Main site with most upto date code (Russian)
http://code.google.com/p/lightpack/English translated version but older code
http://code.google.com/p/light-pack/While looking through the source code noticed that the author recently added Adalight support, so I made a local clone, compiled and tested. It does indeed work right out the box.
Why do we care?
It compiles cross platform using QT for the Gui.
It is written in C++ and compiles to a binary, from my tests it runs significantly faster than the Adalight processing code, but not yet quite as fast as Boblight (it is on the todo list).
Support for DX9 games under windows (DX9+ and OpenGL on todo list)
It comes with an API which supports other languages, Python, .Net possibly Java and Processing (Also includes examples).
Support for multiple profiles and quick switching between them.
It has a nice shiny icon and gui.
Modular code, so should be easy to extend.
At this time the released binaries do not contain the Adalight code, so if you want to play, head over to the Russian page, make a local clone of the repository (use commandline Mercurial or TortoiseHg on Windows and avoid making a Cloned Google Code project until you intend to contribute back code.)
The code, comments, readmes, compilation and installation instructions are all in English and fairly straight forward.

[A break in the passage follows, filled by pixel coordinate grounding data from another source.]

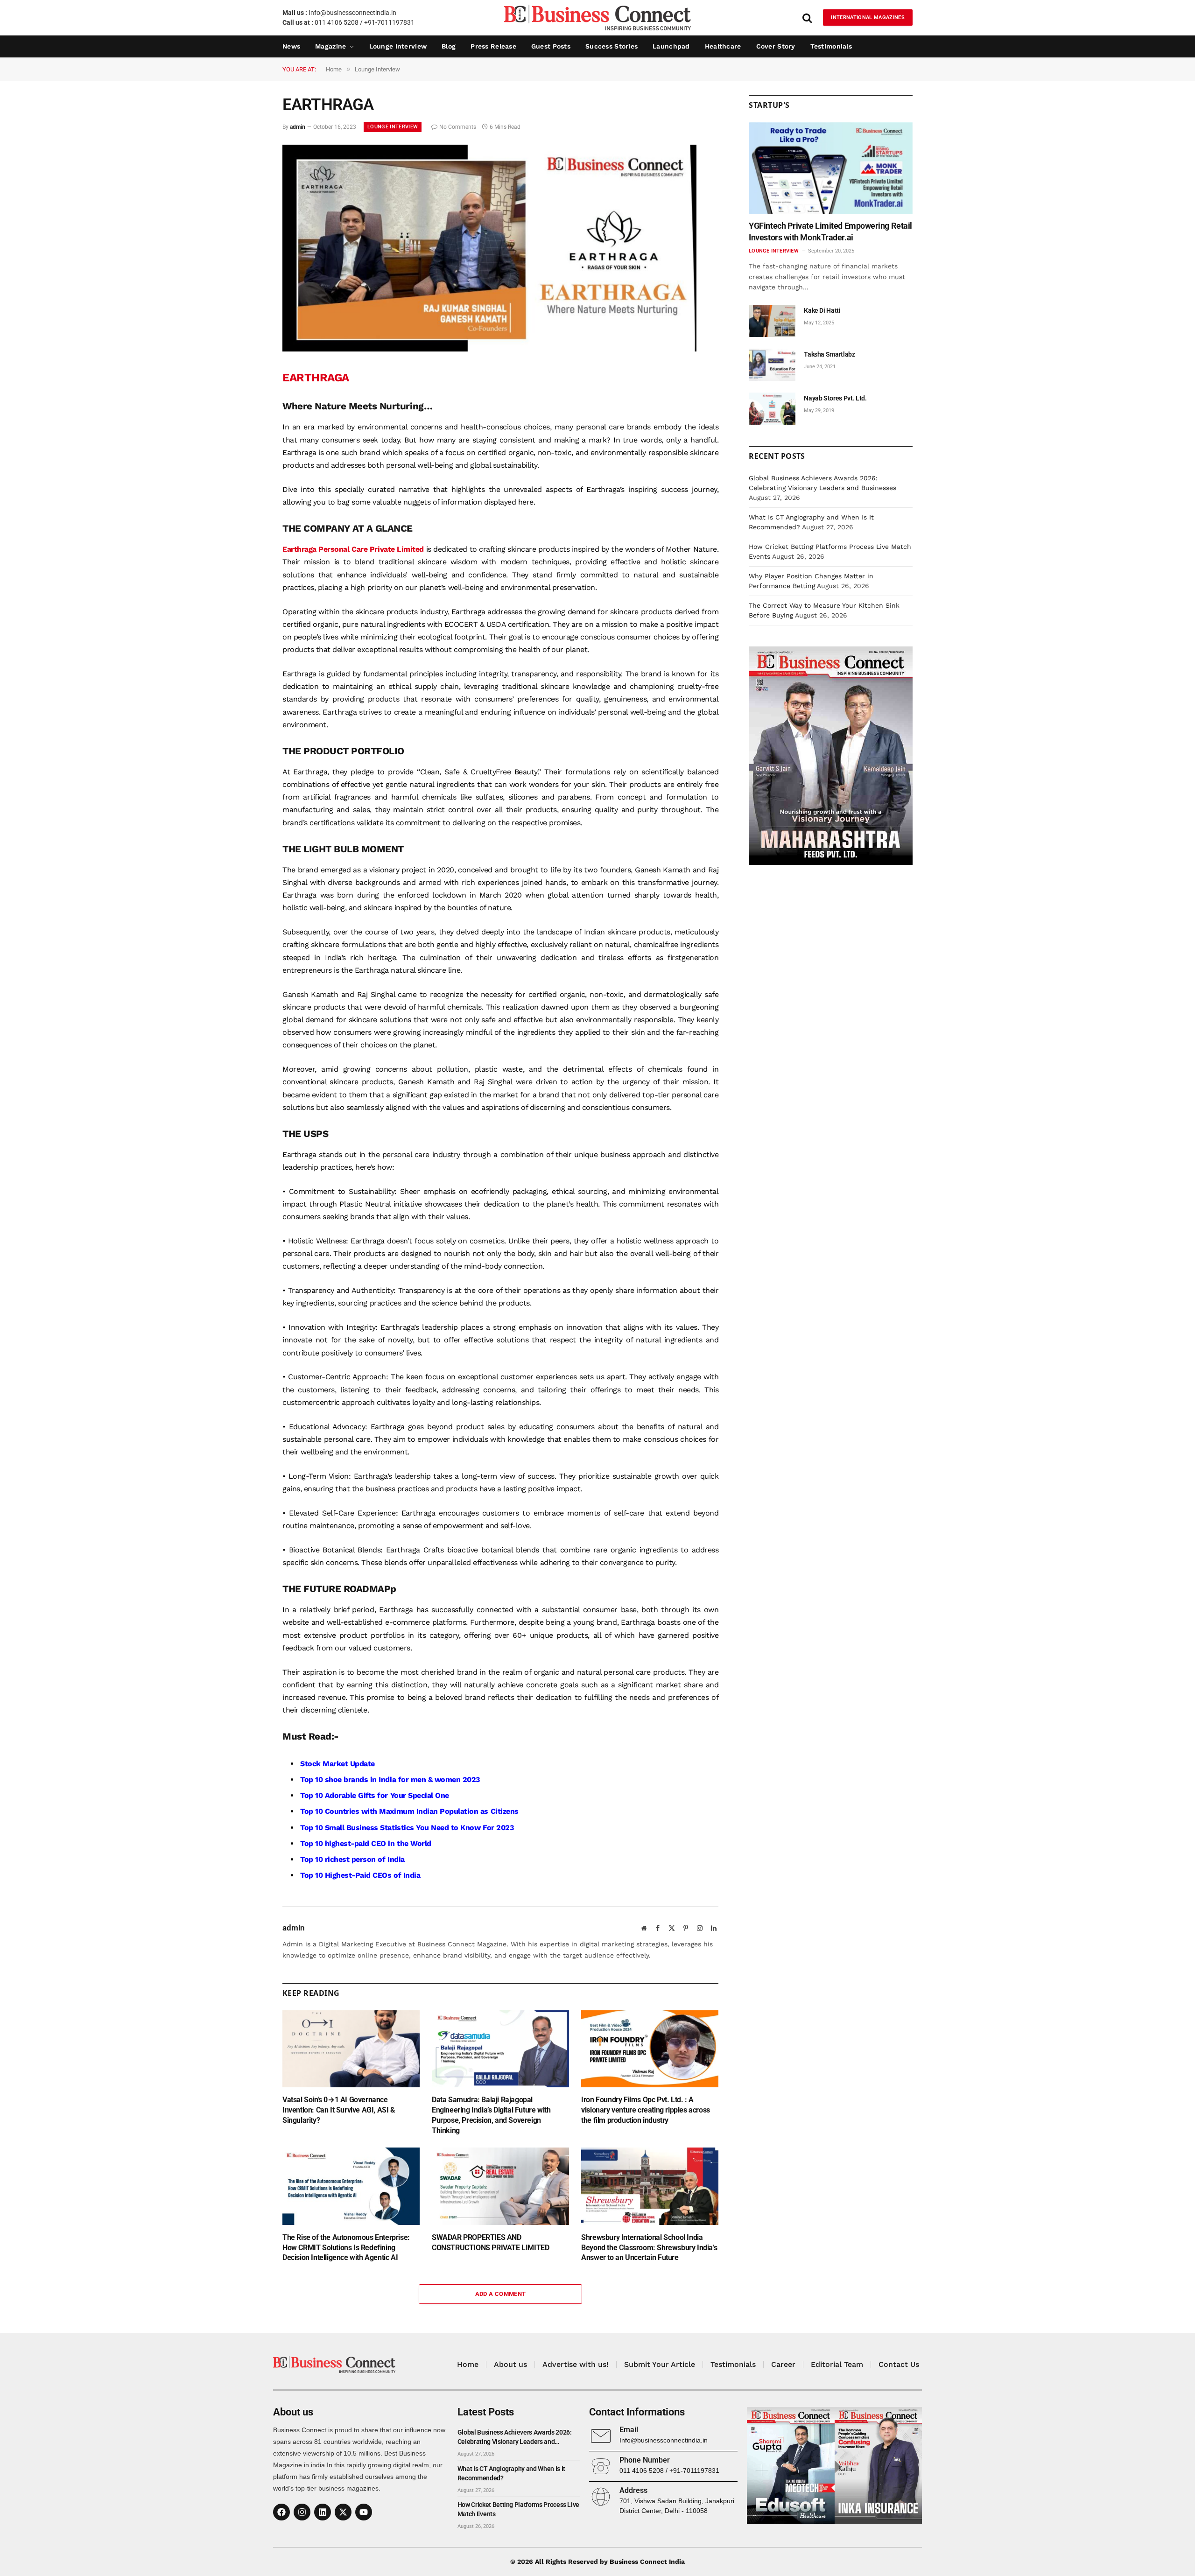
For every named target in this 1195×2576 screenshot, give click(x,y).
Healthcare (723, 46)
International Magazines (868, 17)
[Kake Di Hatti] (772, 321)
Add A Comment (500, 2293)
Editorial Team (837, 2364)
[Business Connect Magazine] (597, 17)
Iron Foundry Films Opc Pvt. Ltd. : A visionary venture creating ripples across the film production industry (645, 2110)
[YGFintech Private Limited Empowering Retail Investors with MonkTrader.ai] (831, 168)
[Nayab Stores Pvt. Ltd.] (772, 409)
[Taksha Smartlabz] (772, 365)
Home (467, 2364)
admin (297, 127)
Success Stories (611, 46)
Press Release (493, 46)
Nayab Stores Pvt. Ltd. (835, 398)
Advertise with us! (575, 2364)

The program its self defaults to the OS language. A debug build is slightly slower than a release build, but significantly larger due to the debug QT libs, so unless you are profiling for performance improvements you probably want to make a release build, which is easiest done from inside the QT Creator.
Remember this is not released code, so you will probably find some bugs, for example my current build sometimes crashes when I change profile.
If you are unable to compile a working binary, don't worry, I'm sure there will be a released build soon.
Since this is so close to the software I was intending to write, I will instead be trying to contribute back as many useful features as possible, however it does look like most of my ideas are already a work in progress on at least one of the branches.